A word-for-word copy is needed of the line containing "Task: Click the General tab tag icon" and every line after it through the end of the records below, leaving out all pictures.

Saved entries
● ● ●
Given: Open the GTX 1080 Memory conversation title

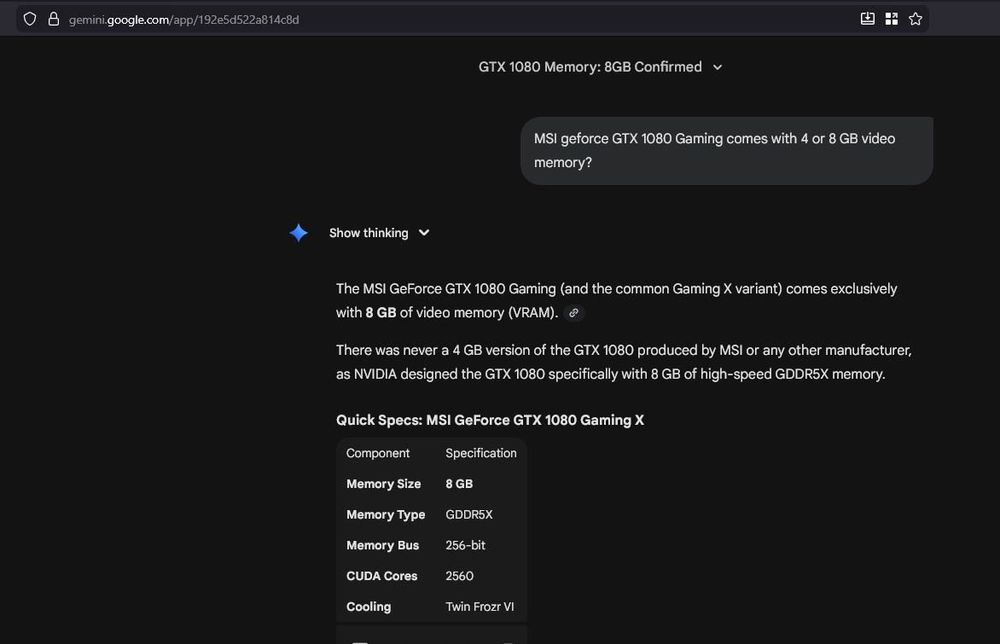Looking at the screenshot, I should click(590, 67).
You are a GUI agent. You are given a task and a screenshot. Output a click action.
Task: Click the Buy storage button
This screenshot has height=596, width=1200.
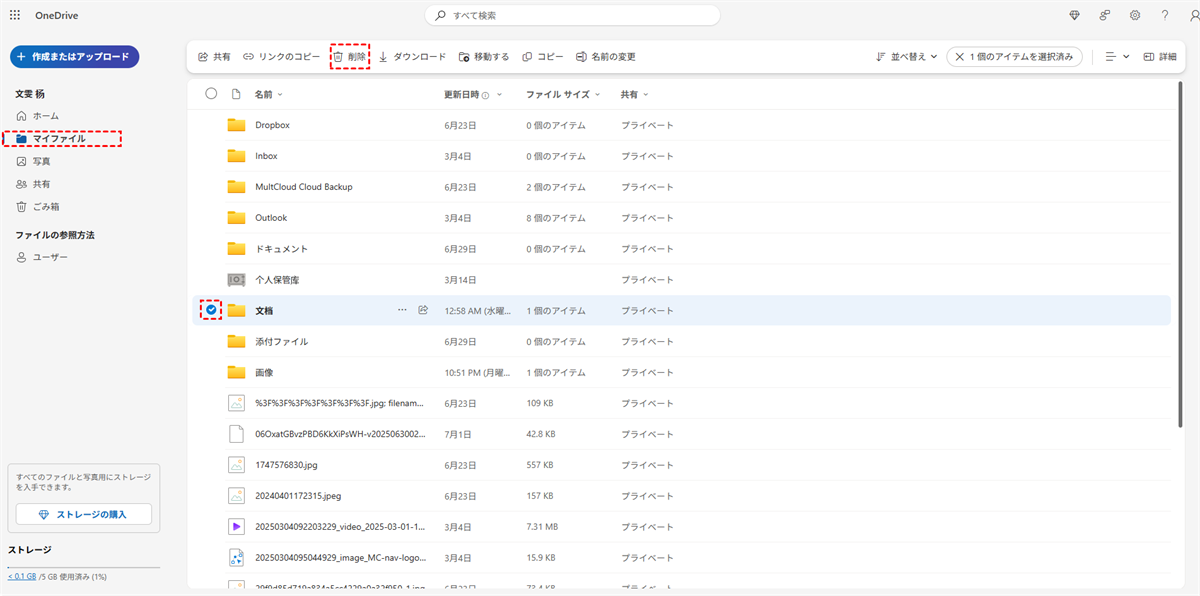(x=84, y=514)
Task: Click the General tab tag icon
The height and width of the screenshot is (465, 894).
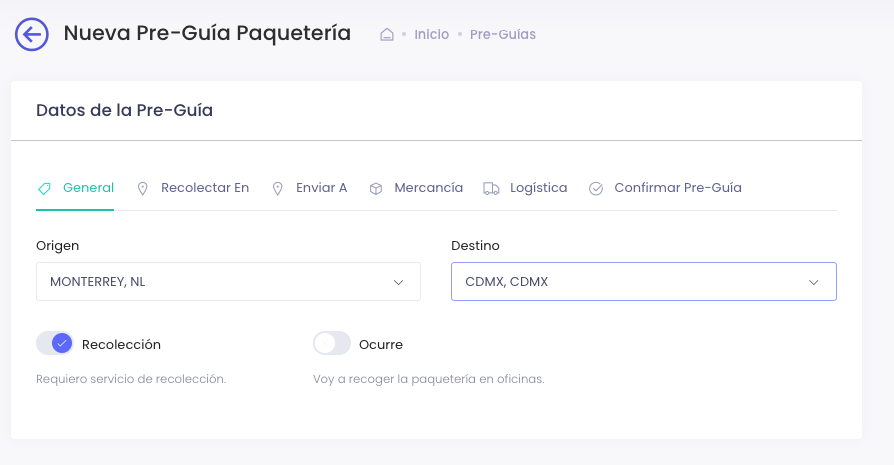Action: click(x=44, y=188)
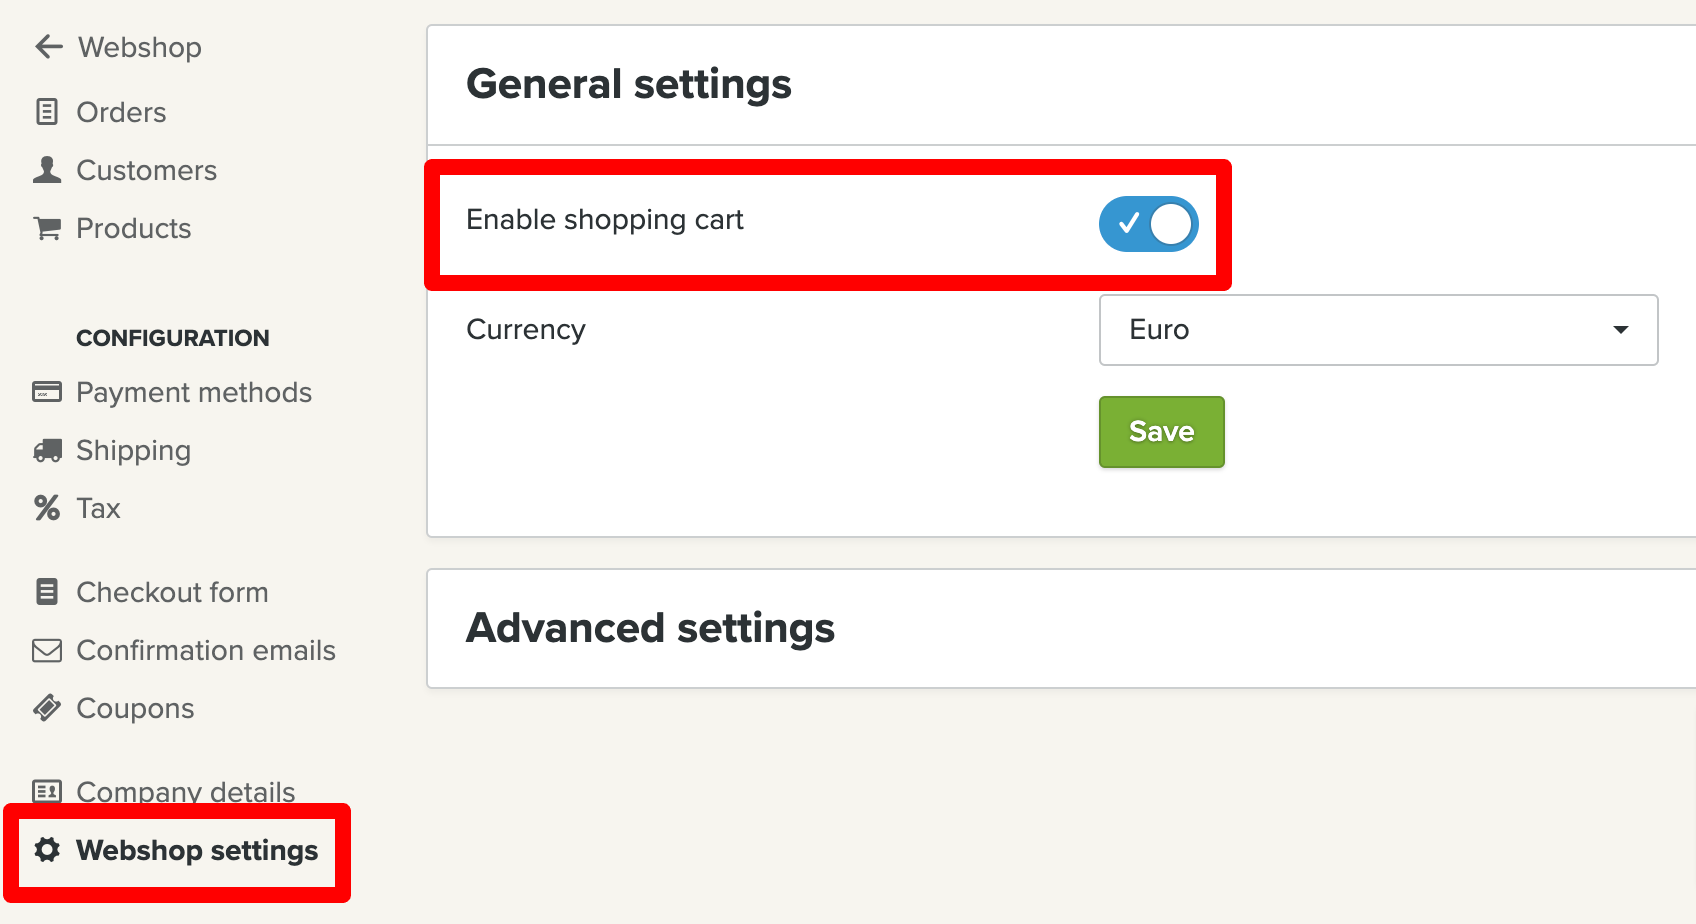The image size is (1696, 924).
Task: Click the Confirmation emails envelope icon
Action: click(47, 651)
● ● ●
▸ **Response to this exercise**
Task: Click the General tab tag icon
The height and width of the screenshot is (465, 894).
Action: click(x=44, y=188)
The image size is (1696, 924).
Task: Click the Confirmation emails envelope icon
Action: click(47, 651)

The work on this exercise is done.